1 is a diagram showing the basic configuration of the present invention, FIG. 2 is a diagram showing the configuration of an embodiment of the present invention, FIG. 3 is a diagram showing the transmission code configuration in the embodiment of FIG. 2, FIG. 5 is a diagram illustrating a configuration example of a conventional wireless communication system, and FIG. 6 is a diagram illustrating a conventional transmission code configuration. BB SW---Baseband switch B/U---Bipolar/unipolar converter S/P---Series/parallel converter and 00---Modulator TX---Transmitter FECENC---Error correction encoder CB MUX' - One check bit multiplexing unit S Lee switch RX... Receiver DEM - Demodulator DLY ADJ - Delay adjuster DLY - Delay circuits FECDECl, FECDEC2 - Error correction decoding unit E
OR・-Exclusive OR circuit P/S--Single parallel/serial converter

Claims (1)

[Scope of Claims] A communication system in which one protection line is provided for a plurality of working lines, comprising: error correction encoding means (101) for converting signals of each working line into error correction codes; and each of the error correction codes. redundant bit multiplexing means (102) for multiplexing redundant bits in the redundant bit multiplexing means (102); first switching means (103) for switching the signal of the failed working line to the protection line; and the output of the redundant bit multiplexing means (102) and the a second switching means (104) for switching between the output of the first switching means (103) and outputting the output to the protection line; At least two systems of error correction decoding means (105) that perform error correction decoding on signals of each line, and the output of each error correction decoding means (105) is alternately switched for each frame and output to each working line.
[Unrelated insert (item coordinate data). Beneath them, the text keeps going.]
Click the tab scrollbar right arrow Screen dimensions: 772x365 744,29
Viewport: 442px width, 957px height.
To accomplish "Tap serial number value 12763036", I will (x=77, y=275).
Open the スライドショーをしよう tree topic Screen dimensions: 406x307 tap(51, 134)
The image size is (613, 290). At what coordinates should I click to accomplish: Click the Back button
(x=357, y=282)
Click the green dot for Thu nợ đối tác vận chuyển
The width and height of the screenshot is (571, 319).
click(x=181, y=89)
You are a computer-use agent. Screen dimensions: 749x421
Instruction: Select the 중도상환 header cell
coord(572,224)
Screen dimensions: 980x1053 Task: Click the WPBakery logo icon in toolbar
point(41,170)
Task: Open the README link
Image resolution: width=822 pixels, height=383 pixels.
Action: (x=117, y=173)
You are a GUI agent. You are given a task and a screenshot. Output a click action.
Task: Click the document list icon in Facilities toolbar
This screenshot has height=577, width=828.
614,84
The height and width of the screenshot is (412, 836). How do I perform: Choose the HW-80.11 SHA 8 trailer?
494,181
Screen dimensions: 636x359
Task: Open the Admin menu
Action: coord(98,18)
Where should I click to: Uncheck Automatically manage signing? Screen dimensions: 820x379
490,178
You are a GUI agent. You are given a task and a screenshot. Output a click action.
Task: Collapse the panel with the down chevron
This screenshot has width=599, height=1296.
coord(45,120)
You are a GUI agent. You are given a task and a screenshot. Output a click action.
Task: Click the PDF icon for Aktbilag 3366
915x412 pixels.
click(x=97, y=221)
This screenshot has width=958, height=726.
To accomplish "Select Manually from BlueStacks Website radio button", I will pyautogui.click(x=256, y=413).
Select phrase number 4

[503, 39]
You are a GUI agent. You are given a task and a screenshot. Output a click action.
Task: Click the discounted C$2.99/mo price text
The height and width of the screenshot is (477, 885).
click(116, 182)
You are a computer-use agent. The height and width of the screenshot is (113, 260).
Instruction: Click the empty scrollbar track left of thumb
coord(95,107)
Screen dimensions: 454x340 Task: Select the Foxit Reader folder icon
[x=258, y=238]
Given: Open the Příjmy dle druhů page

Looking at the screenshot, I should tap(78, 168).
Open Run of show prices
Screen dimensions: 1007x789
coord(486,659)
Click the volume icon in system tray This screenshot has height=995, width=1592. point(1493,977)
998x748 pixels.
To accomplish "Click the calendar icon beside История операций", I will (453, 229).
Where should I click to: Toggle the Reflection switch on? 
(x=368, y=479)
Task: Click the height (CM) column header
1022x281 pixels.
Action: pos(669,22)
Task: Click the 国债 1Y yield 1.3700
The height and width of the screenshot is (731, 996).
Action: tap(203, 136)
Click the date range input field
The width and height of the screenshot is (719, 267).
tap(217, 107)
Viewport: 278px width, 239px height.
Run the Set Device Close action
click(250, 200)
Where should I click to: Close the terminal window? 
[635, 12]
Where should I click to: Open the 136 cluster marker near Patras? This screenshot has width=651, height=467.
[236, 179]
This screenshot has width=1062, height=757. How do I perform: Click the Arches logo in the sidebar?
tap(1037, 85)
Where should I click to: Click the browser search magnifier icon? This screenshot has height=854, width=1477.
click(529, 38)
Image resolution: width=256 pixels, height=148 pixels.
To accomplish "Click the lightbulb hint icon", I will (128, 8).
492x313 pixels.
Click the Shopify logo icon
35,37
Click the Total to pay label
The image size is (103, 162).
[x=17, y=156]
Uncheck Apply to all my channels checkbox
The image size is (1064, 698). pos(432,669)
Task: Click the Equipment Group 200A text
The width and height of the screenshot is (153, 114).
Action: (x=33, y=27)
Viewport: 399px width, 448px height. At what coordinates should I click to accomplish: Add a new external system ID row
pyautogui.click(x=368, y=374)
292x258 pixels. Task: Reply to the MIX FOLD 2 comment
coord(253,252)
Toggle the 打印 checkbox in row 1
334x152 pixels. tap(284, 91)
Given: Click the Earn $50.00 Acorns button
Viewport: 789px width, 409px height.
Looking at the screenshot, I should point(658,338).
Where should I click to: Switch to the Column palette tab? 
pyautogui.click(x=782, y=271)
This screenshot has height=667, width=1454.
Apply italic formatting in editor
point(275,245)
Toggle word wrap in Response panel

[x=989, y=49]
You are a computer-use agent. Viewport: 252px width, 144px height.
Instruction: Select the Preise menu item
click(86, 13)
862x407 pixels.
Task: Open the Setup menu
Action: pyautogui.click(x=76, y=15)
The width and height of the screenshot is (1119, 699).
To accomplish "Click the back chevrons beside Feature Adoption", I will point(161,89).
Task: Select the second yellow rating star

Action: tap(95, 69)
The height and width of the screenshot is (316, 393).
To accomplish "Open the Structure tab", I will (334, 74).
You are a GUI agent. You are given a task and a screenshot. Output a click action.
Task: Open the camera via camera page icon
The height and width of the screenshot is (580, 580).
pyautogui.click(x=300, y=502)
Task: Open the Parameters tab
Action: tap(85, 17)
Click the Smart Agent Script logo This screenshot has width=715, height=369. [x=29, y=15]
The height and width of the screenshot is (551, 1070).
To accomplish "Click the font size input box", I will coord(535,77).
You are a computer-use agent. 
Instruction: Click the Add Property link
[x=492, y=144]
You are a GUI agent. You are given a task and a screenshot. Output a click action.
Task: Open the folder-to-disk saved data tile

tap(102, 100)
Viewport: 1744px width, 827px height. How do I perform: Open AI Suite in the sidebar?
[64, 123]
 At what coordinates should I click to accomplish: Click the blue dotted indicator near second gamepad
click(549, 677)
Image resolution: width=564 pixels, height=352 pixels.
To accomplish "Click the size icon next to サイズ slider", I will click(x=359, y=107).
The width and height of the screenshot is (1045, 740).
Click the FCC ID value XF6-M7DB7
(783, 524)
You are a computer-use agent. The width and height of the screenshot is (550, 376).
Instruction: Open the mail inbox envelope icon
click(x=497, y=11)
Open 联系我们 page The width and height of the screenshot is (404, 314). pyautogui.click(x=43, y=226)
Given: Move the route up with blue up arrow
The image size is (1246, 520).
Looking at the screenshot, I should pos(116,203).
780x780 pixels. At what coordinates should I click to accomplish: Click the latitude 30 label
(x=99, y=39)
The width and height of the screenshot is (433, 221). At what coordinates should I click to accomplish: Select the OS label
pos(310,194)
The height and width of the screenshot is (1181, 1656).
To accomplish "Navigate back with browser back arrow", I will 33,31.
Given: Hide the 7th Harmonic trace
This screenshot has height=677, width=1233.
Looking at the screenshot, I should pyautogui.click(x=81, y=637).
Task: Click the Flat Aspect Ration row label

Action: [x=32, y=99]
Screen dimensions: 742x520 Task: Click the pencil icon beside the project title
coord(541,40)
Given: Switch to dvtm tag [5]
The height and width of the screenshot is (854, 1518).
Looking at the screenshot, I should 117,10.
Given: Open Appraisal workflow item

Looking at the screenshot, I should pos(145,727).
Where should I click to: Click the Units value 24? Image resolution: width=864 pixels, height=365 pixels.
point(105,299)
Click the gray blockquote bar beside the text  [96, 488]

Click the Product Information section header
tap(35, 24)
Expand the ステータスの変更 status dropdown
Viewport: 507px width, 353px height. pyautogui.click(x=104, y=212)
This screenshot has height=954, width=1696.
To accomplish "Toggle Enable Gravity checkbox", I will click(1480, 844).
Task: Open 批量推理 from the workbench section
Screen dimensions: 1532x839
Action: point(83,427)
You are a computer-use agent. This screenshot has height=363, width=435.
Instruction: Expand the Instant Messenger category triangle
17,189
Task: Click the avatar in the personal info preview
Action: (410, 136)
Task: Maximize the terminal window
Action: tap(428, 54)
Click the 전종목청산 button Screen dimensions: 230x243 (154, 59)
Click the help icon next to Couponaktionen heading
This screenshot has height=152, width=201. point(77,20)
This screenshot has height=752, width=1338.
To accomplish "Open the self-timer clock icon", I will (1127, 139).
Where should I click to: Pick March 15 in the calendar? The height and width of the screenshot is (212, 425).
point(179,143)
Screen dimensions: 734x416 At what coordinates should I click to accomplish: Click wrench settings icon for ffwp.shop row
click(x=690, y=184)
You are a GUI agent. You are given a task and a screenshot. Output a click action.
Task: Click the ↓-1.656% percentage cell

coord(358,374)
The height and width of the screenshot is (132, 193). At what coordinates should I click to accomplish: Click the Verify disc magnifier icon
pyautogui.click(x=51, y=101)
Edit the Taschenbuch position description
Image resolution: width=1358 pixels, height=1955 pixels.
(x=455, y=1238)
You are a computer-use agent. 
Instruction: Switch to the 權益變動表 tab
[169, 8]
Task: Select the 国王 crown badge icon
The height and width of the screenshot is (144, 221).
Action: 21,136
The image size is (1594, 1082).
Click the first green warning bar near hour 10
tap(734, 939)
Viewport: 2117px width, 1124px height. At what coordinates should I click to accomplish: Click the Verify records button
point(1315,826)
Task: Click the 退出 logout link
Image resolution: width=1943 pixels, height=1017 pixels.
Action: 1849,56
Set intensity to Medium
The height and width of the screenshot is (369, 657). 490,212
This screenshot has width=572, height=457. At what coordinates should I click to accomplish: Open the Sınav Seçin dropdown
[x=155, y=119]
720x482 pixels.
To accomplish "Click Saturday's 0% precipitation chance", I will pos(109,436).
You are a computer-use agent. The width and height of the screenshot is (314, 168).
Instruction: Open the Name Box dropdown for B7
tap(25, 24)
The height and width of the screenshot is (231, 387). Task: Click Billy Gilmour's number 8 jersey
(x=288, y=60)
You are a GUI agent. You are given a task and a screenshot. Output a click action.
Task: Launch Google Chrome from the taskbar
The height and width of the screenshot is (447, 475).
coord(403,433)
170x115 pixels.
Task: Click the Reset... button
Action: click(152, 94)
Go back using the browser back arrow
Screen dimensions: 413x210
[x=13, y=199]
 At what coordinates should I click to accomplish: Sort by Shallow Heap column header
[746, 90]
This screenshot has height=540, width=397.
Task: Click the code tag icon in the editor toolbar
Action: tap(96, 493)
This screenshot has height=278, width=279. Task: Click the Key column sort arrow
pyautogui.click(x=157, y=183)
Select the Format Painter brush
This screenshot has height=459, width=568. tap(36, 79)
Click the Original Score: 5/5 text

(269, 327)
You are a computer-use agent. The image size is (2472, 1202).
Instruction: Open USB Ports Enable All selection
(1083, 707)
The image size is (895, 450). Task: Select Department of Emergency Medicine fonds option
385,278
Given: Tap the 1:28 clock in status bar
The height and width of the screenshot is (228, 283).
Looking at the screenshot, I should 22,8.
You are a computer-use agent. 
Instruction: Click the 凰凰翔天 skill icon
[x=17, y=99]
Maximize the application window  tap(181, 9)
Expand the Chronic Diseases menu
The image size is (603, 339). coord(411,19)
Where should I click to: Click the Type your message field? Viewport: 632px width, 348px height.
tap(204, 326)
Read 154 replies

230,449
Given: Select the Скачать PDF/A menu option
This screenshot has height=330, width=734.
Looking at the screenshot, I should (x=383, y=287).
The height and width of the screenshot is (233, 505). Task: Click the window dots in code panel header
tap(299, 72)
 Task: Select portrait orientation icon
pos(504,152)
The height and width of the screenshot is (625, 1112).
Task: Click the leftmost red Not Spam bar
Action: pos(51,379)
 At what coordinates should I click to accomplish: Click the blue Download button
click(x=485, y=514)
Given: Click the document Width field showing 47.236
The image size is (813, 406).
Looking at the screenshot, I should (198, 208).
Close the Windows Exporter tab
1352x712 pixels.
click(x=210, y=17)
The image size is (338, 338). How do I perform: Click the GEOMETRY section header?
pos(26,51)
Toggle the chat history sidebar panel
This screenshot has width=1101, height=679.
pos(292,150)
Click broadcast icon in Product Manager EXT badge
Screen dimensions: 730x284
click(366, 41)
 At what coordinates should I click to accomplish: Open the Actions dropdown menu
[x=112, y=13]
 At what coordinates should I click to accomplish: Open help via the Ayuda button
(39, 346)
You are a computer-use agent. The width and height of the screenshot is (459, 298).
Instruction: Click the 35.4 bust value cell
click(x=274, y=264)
The receiving side is equipped with a first switching means (106) for switching the signal of the faulty working line transmitted via the protection line to the corresponding working line and outputting it. When all lines and protection lines are normal, each working line is encoded with error correction code, each redundant bit is transmitted via the protection line, and the receiving side performs error correction for each working line. An error correction method characterized in that the error correction operation is prohibited when any of the protection lines is abnormal.